_Passage for review_.
______________________________

Network Training Principle

train_procession.png

The basic principle of network training is shown in the figure above.

The training process of the whole network consists of 5 modules:

  • dataset: for obtaining data, containing input of network and labels. MindSpore provides a basic common dataset processing interface, and also supports constructing datasets by using python iterators.

  • network: network model implementation, typically encapsulated by using Cell. Declare the required modules and operators in init, and implement graph construction in construct.

  • loss: loss function. Used to measure the degree of difference between the predicted value and the true value. In deep learning, model training is the process of shrinking the loss function value by iterating continuously. Defining a good loss function can help the loss function value converge faster to achieve better precision. MindSpore provides many common loss functions, but of course you can define and implement your own loss function.

  • Automatic gradient derivation: Generally, network and loss are encapsulated together as a forward network and the forward network is given to the automatic gradient derivation module for gradient calculation. MindSpore provides an automatic gradient derivation interface, which shields the user from a large number of derivation details and procedures and greatly reduces the threshold of framework. When you need to customize the gradient, MindSpore also provides interface to freely implement the gradient calculation.

  • Optimizer: used to calculate and update network parameters during model training. MindSpore provides a number of general-purpose optimizers for users to choose, and also supports users to customize the optimizers.

Principles of Network Inference

evaluation_procession.png

The basic principles of network inference are shown in the figure above.

The inference process of the whole network consists of 3 modules:

  • dataset: used to obtain data, including the input of the network and labels. Since entire inference dataset needs to be inferred during inference process, batchsize is recommended to set to 1. If batchsize is not 1, note that when adding batch, add drop_remainder=False. In addition the inference process is a fixed process. Loading the same parameters every time has the same inference results, and the inference process should not have random data augmentation.

  • network: network model implementation, generally encapsulated by using Cell. The network structure during inference is generally the same as the network structure during training. It should be noted that Cell is tagged with set_train(False) for inference and set_train(True) for training, just like PyTorch model.eval() (model evaluation mode) and model.train() (model training mode).

  • metrics: When the training task is over, evaluation metrics (Metrics) and evaluation functions are used to assess whether the model works well. Commonly used evaluation metrics include Confusion Matrix, Accuracy, Precision, and Recall. The mindspore.nn module provides the common evaluation functions, and users can also define their own evaluation metrics as needed. Customized Metrics functions need to inherit train.Metric parent class and reimplement the clear method, update method and eval method of the parent class.

Constructing Network

After understanding the process of network training and inference, the following describes the process of implementing network training and inference on MindSpore.

Note

When doing network migration, we recommend doing inference validation of the model as a priority after completing the network scripting. This has several benefits:

  • Compared with training, the inference process is fixed and able to be compared with the reference implementation.

  • Compared with training, the time required for inference is relatively short, enabling rapid verification of the correctness of the network structure and inference process.

______________________________

_Supplied data_.
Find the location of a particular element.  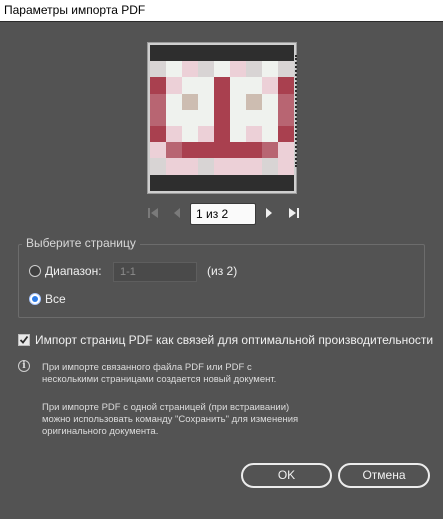

next-page-icon is located at coordinates (269, 213).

______________________________

_Work to complete_.
**A.** Summarize the passage on MindSpore network training and inference in two sentences.
**B.** In the passage on MindSpore network training and inference, what is a Cell tagged with for inference?
**C.** Pick up the passage on MindSpore network training and inference after its final sentence and keep writing.
The material placed after the passage on MindSpore network training and inference is separate from that passage.

_Answers for this exercise_.
**A.** Training a network in MindSpore involves five modules (dataset, network, loss, automatic gradient derivation, and optimizer), while inference involves three (dataset, network, and metrics). During network migration, inference validation is recommended first after the network script is complete, because inference is fixed, can be compared with the reference implementation, and takes less time than training.

**B.** set_train(False)

**C.**
  • The trained results need to be validated through the inference process to verify results of the model. It is necessary that the correctness of the inference be ensured first, then to prove that the training is valid.

Before constructing a network, please first understand the differences between MindSpore and PyTorch in data objects, network architecture interfaces, and specified backend device codes:

  • Tensor/Parameter

    In PyTorch, there are four types of objects that can store data: Tensor, Variable, Parameter, and Buffer. The default behaviors of the four types of objects are different. When the gradient is not required, the Tensor and Buffer data objects are used. When the gradient is required, the Variable and Parameter data objects are used. When PyTorch designs the four types of data objects, the functions are redundant. (In addition, Variable will be discarded.)

    MindSpore optimizes the data object design logic and retains only two types of data objects: Tensor and Parameter. The Tensor object only participates in calculation and does not need to perform gradient derivation or parameter update on it. The Parameter data object has the same meaning as the Parameter data object of PyTorch. The requires_grad attribute determines whether to perform gradient derivation or parameter update on the Parameter data object. During network migration, all data objects that are not updated in PyTorch can be declared as Tensor in MindSpore.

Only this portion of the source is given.